Feature | Stents Bioresorbable | September 17, 2009 | Dave Fornell

Dissolving Stents May Offer New Options in the Next Decade

Abbott, Boston and Biotronik are developing prototypes of totally bioabsorbable stents

This is a prototype metalic stent being developed by Boston Scintific that is designed to bioabsorb through corrosion. The stent does not have FDA or CE mark approval.


 

Metal stents are foreign objects that can irritate vessels and cause stent thrombosis, prevent vessel remodeling, prevent future surgical interventions, can fatique and suffer strut fractures, and impair CT or MR imaging. For these reasons several stent manufacturers are working on biodegradeble stents that do not leave behind any hardware.

 

Read and updated article on where things are at with the development of the Absorb bioresorbable stent in U.S. trials in 2016 — "Questions Remain on Future of Bioresorbable Stents"
 

Read updated article about the first bioresorable stent approved by the FDA in July 2016.

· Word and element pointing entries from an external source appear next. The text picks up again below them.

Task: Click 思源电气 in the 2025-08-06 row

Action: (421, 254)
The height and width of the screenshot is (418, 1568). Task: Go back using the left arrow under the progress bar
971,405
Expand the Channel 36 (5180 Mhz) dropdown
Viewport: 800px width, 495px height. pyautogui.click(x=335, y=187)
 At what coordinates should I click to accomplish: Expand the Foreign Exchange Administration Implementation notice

There are three types of bioabsorbable stent technologies under development, including bioabsorbable polymers to coat metal stents, totally bioabsorbable polymer stents, and totally bioabsorbable metallic stents that corrode. Existing metal stents with new dissolving polymer coatings are the most likely to get FDA approval in the next couple years, but some stent makers say this will only be a stop-gap measure until fully dissolving stents are perfected sometime in the next decade.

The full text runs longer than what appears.